MATERIAL PROVIDED:
+++
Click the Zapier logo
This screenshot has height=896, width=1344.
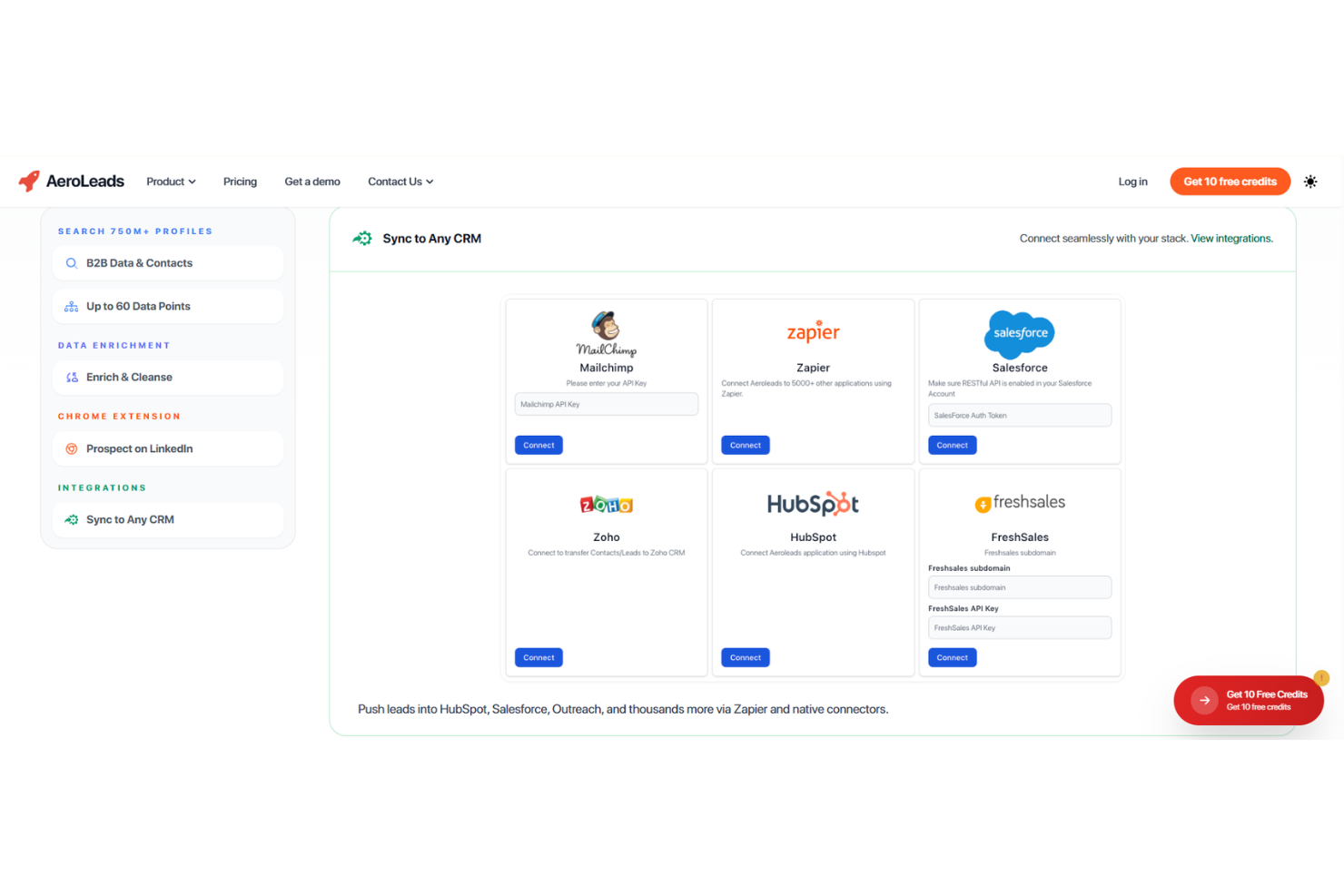tap(813, 332)
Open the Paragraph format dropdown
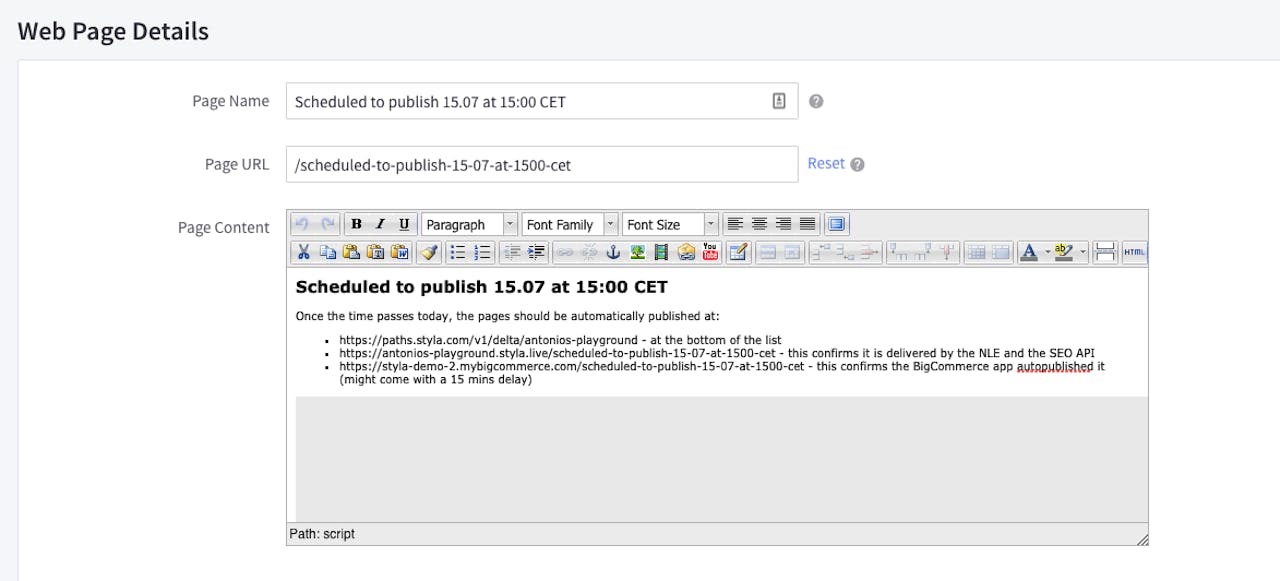Image resolution: width=1280 pixels, height=581 pixels. click(x=469, y=224)
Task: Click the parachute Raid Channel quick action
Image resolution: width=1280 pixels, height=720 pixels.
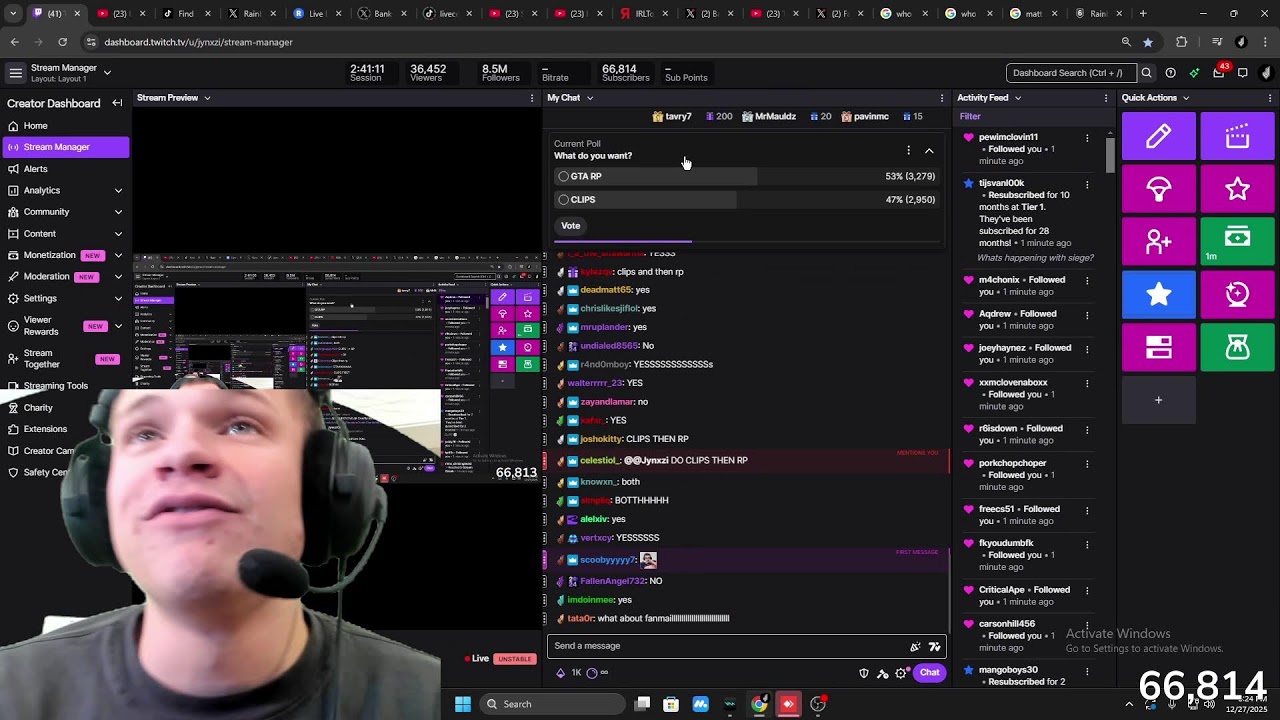Action: click(1158, 189)
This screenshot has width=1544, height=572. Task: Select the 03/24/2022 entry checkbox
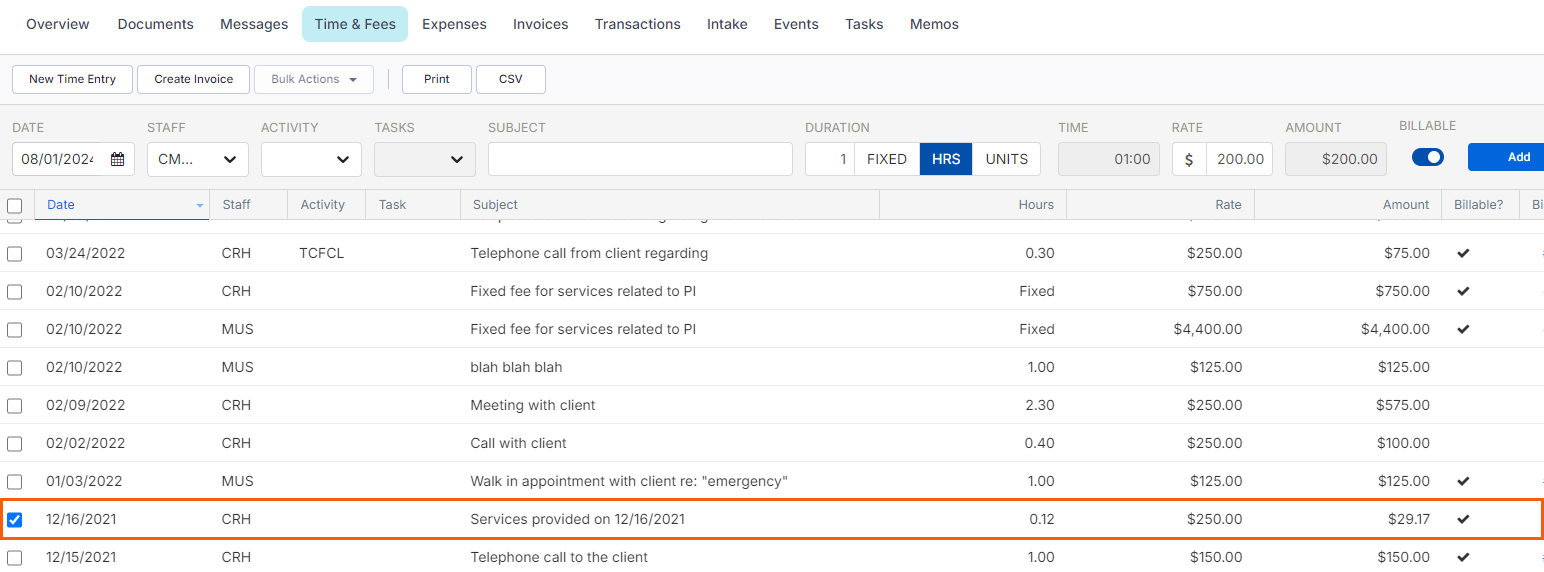(x=15, y=254)
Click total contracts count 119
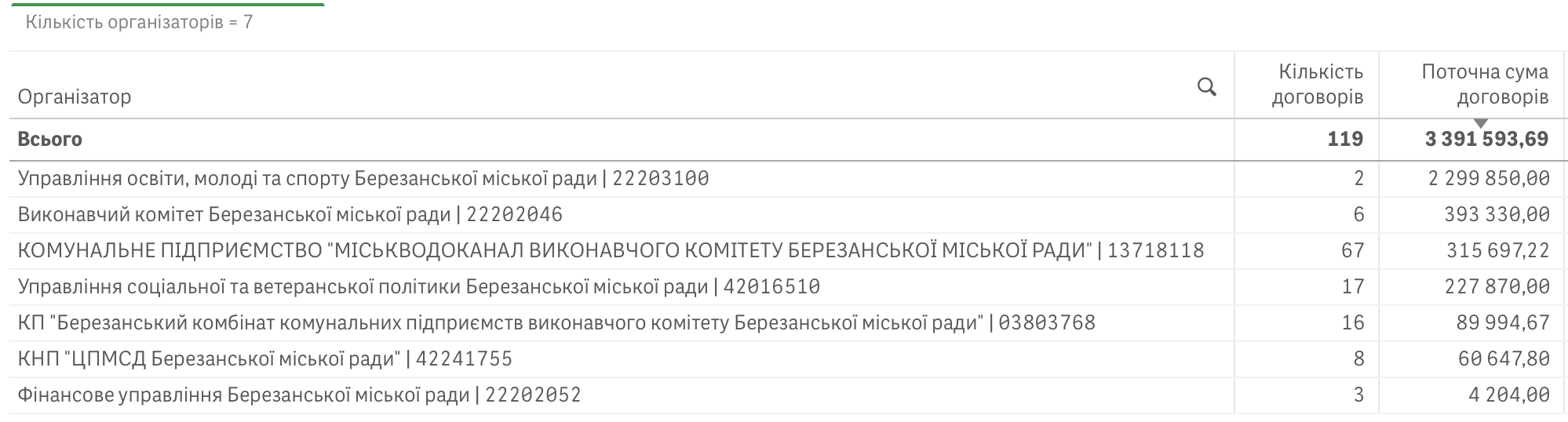This screenshot has width=1568, height=422. coord(1345,140)
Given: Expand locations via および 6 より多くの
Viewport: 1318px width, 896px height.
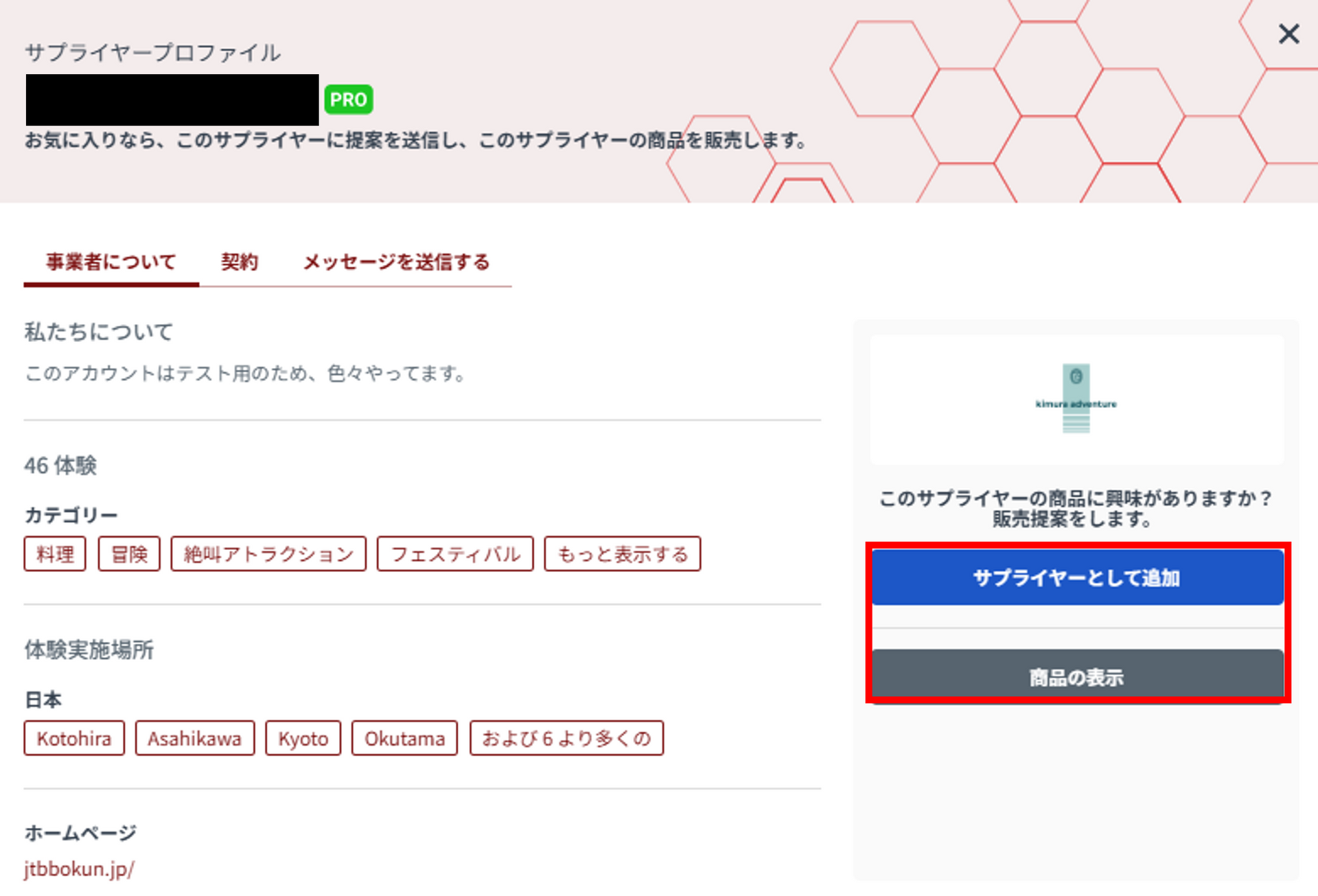Looking at the screenshot, I should 566,738.
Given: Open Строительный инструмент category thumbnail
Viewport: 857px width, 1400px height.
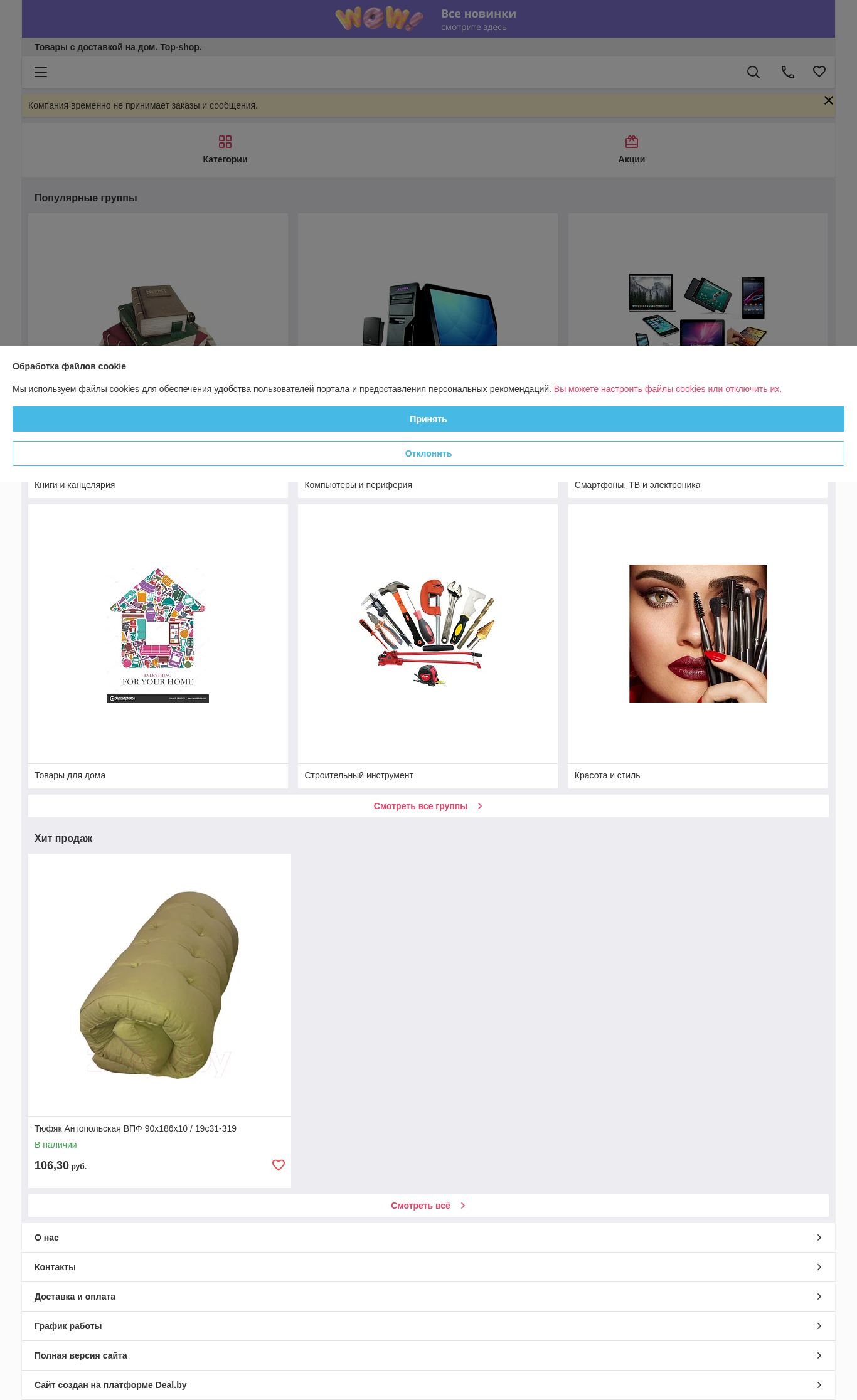Looking at the screenshot, I should pyautogui.click(x=428, y=634).
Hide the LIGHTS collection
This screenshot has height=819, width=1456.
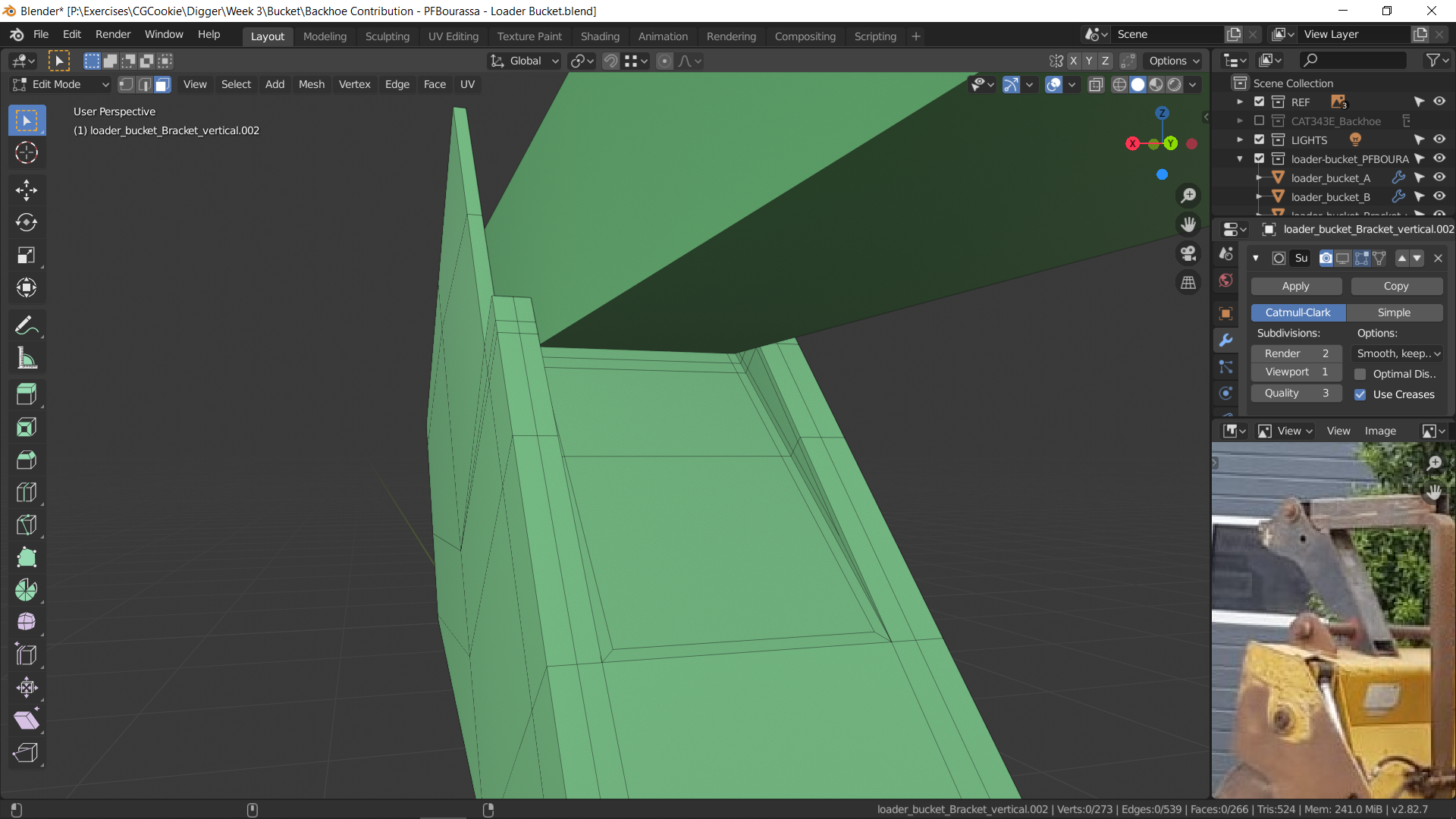click(1439, 140)
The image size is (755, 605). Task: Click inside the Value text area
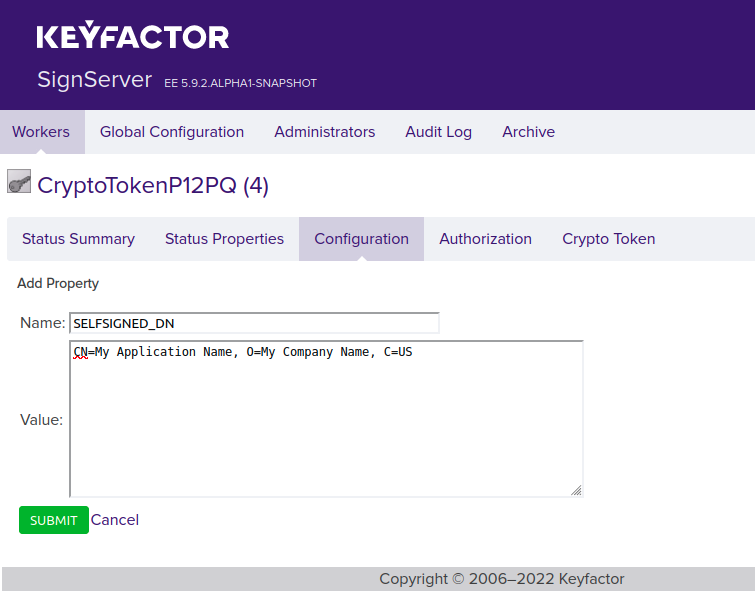tap(326, 420)
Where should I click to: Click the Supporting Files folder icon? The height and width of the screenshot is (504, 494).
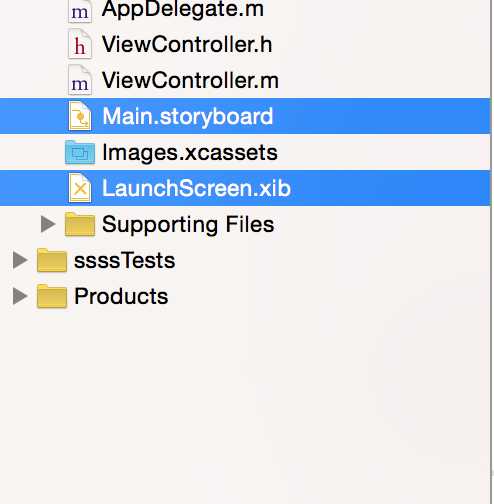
+++
DIRECTION:
Output the records from the start through the line containing "(x=15, y=254)" as a two-column CSV with the columns task and response, one row per record. Put each value in a single quoted field with line breaks replaced by spaces, and leave the pictures out.

COMPLETE OUTPUT:
task,response
"Click the Zapier logo This screenshot has height=896, width=1344.","tap(813, 332)"
"Open the Paragraph format dropdown","Image resolution: width=1280 pixels, height=581 pixels. click(x=469, y=224)"
"Task: Click the parachute Raid Channel quick action Image resolution: width=1280 pixels, height=720 pixels.","Action: click(1158, 189)"
"This screenshot has width=1544, height=572. Task: Select the 03/24/2022 entry checkbox","(x=15, y=254)"